**Required work:** Set out word for word the line that contains "Given: Open the accessibility widget button" and each line after it, through the end of the data below, but exclude the pictures.

**Data shown:**

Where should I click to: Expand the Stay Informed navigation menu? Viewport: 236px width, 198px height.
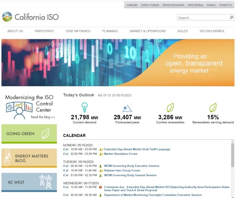pyautogui.click(x=78, y=31)
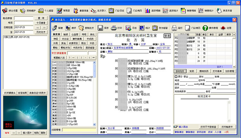Open 统计 (statistics) chart icon
Viewport: 241px width, 138px height.
143,28
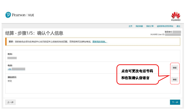190x111 pixels.
Task: Click the 结算 - 步骤1/5 page heading
Action: click(34, 33)
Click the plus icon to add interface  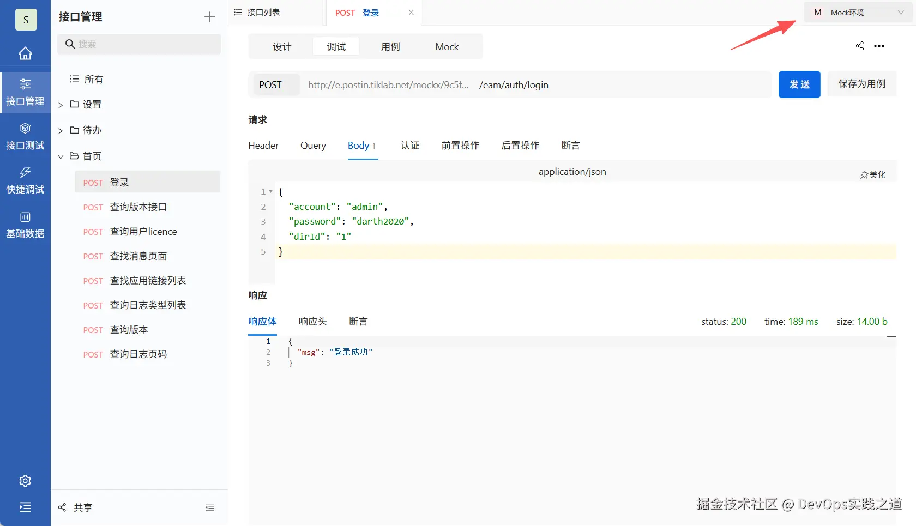click(x=210, y=17)
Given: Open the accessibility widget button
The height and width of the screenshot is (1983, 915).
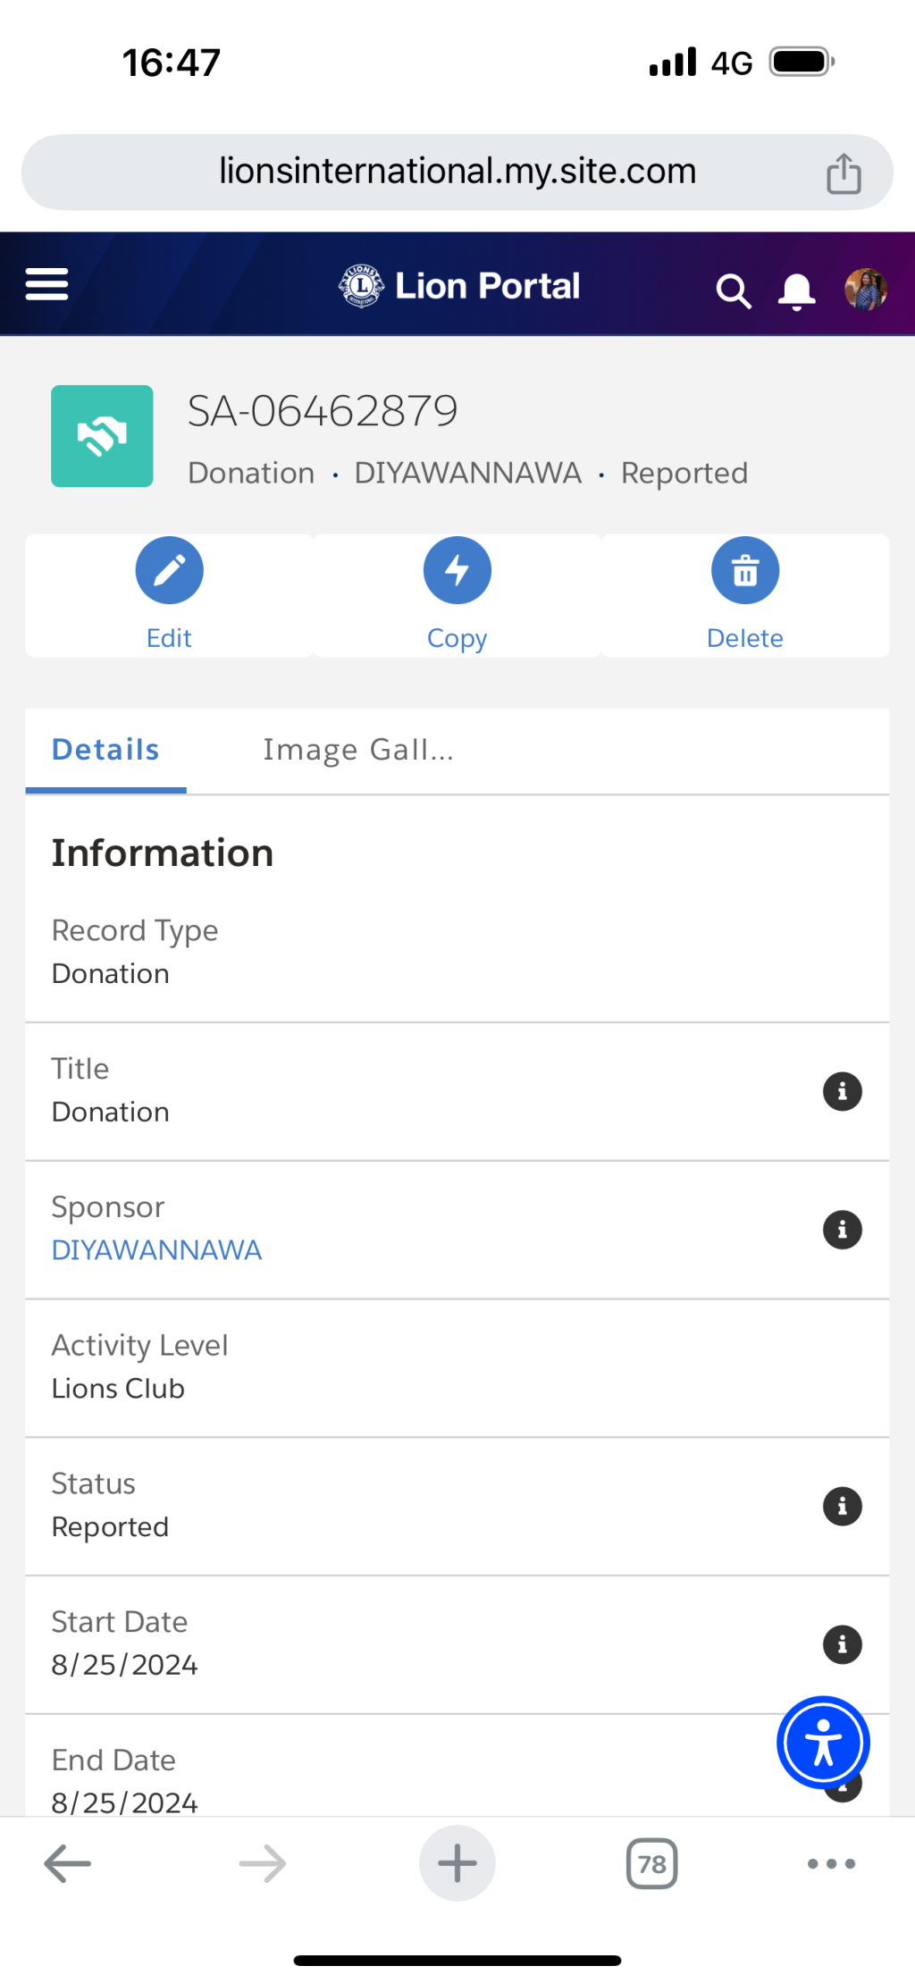Looking at the screenshot, I should pos(823,1743).
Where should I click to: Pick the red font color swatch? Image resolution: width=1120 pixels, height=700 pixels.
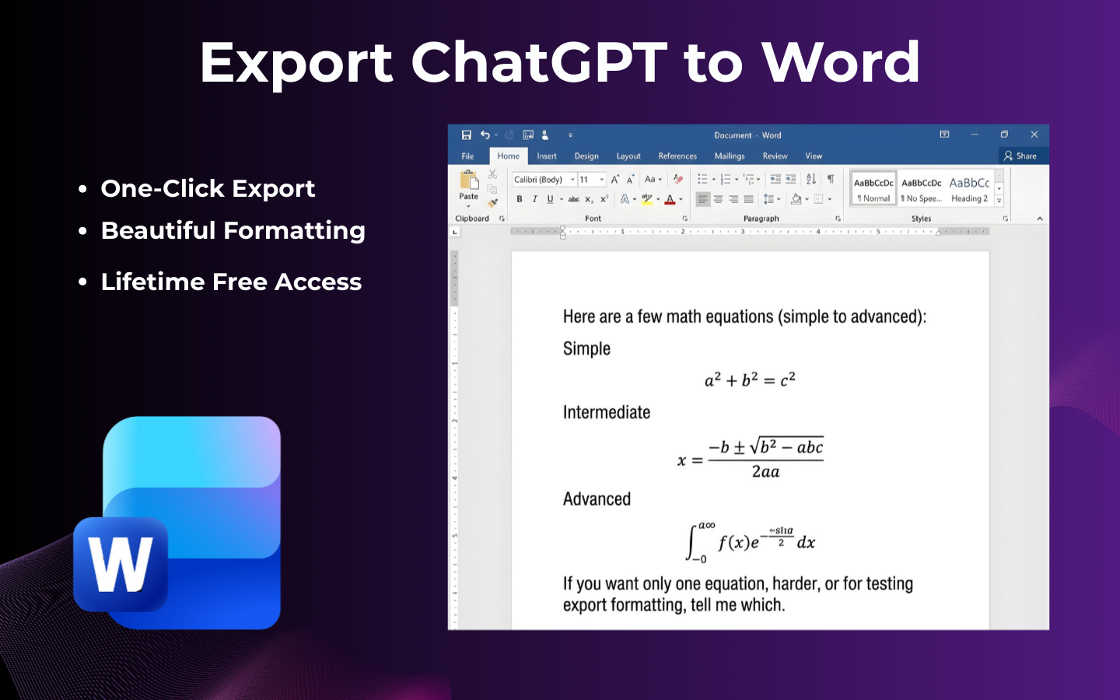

**Result of this task:**
Given: Open the accessibility widget button
The height and width of the screenshot is (1983, 915).
Looking at the screenshot, I should pos(823,1743).
Where should I click to: Pick the red font color swatch? Image resolution: width=1120 pixels, height=700 pixels.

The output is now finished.